Is Drinking Healthy? Alcohol Helps Clean Toxins From the Brain, Study Shows

A little bit of alcohol might help your brain clean itself, new research published Friday in Scientific Reports suggests. The research was done in mice, so it's impossible to say if the benefit is the same for humans. But still.

We already knew that alcohol has some health benefits, Dr. Maiken Nedergaard told Newsweek. "Except for a few types of cancer, including unfortunately breast cancer, alcohol is good for almost everything," said Nedergaard, the director of the Center for Translational Neuromedicine at the University of Rochester Medical Center.

Nedergaard has studied the glymphatic system, a recently discovered system that helps clear waste from the body, since 2012. Her team was also responsible for a 2013 paper showing that sleep was necessary for the system to function.

Their latest work found that low amounts of alcohol could help the glymphatic system work better. In the study, mice were given a "low level" of alcohol, the equivalent of two-and-a half-drinks. Compared to mice who were not given the alcohol, the glymphatic systems of the experimental group showed improved function.

But there's more to the study than that, she said. The researchers found that supportive cells of the brain known as glial cells appeared less inflamed among mice given low doses of alcohol compared to controls. "This might be what I'm most surprised about." Nedergaard thinks this mechanism could explain why the mice's glymphatic systems were working better.

Seeing an improvement among the mice given alcohol went against expectations. "Normally, when you do a study, your control mice are the ones who are doing best," Nedergaard explained. "It's hard to improve something that's already healthy," she said. She and her team repeated the experiment a few times to make sure the results turned out the same; they did.

The results are not necessarily an excuse to go for that third glass of wine. "Of course, we cannot say anything about humans because mice are different. They have a much faster metabolism," Nedergaard said. "If anything, it should be a lower amount in humans." Also, mice that were given higher levels of alcohol showed signs that their glymphatic systems were working more poorly.

Alcohol is included in the national dietary guidelines. Studies have shown that moderate drinking can decrease the risk for heart disease and stroke. Researchers at Louisiana State University reiterated that in a study published Thursday that showed antioxidants, like the ones in red wine, may improve stents.

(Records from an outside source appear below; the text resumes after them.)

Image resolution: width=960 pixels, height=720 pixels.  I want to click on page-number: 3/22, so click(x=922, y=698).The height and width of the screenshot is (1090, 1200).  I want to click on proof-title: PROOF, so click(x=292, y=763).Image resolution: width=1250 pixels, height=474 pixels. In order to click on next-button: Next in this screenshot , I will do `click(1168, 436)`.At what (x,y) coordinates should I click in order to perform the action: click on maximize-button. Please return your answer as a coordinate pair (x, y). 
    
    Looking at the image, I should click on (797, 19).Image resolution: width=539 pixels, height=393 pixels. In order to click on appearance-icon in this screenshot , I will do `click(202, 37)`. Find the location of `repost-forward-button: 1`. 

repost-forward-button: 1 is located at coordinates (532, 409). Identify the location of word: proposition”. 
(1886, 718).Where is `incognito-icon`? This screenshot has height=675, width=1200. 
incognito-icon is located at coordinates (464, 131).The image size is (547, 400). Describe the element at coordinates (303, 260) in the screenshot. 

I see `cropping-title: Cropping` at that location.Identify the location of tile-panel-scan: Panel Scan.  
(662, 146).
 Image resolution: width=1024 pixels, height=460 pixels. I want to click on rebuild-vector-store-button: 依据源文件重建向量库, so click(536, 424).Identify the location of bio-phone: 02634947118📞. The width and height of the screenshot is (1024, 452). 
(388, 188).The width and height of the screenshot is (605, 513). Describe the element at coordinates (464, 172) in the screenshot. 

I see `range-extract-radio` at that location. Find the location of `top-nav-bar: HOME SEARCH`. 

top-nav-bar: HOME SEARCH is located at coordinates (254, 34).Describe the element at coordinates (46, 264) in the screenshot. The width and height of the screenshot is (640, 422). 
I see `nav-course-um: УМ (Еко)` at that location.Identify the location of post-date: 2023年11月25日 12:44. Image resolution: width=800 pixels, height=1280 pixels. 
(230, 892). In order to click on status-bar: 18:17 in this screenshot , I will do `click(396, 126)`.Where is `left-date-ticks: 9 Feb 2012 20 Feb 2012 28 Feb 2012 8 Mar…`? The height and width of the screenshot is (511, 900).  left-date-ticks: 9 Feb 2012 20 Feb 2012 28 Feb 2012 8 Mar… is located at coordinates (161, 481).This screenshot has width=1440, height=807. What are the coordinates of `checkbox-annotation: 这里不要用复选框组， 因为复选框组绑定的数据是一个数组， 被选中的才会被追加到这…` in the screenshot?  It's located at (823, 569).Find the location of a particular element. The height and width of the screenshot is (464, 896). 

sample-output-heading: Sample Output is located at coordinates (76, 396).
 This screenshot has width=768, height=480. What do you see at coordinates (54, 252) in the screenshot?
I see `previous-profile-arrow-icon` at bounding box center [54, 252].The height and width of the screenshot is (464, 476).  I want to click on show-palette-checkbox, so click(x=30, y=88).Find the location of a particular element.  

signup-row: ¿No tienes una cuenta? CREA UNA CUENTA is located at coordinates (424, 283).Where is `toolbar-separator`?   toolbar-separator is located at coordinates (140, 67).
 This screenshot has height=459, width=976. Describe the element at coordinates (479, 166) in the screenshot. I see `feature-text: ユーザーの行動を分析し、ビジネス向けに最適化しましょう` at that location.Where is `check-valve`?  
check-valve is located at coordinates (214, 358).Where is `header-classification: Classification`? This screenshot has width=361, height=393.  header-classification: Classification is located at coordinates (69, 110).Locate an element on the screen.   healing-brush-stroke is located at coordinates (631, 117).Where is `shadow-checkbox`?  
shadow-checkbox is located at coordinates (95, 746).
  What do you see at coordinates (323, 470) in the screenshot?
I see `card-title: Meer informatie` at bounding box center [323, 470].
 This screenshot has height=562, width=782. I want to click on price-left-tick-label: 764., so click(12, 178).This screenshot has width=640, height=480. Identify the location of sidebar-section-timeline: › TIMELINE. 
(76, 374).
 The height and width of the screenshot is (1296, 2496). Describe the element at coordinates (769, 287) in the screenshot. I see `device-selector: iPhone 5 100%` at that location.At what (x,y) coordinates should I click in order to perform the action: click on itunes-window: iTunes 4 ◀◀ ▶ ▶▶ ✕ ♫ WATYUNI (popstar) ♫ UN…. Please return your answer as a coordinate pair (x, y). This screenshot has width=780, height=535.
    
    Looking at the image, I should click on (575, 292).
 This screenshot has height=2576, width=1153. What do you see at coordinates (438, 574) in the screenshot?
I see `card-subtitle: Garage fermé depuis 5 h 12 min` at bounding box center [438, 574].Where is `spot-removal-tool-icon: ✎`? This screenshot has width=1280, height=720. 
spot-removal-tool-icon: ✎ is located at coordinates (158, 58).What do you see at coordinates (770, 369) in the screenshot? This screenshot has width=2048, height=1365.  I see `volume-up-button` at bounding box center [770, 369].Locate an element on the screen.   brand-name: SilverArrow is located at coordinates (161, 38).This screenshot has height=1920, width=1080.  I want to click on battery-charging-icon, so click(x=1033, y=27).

However, the number of drinks per day that would make someone a "moderate" drinker may seem disappointing: just one drink for women and two for men. And the new study from Nedergaard and colleagues reinforces that heavy drinking is bad for your health.

To reduce the chance of abusing alcohol, the National Institute on Alcohol Abuse and Alcoholism recommends women shouldn't have more than seven drinks per week and men shouldn't have more than 14; binge drinking is defined as having more than four or five drinks within a few hours for women and men, respectively.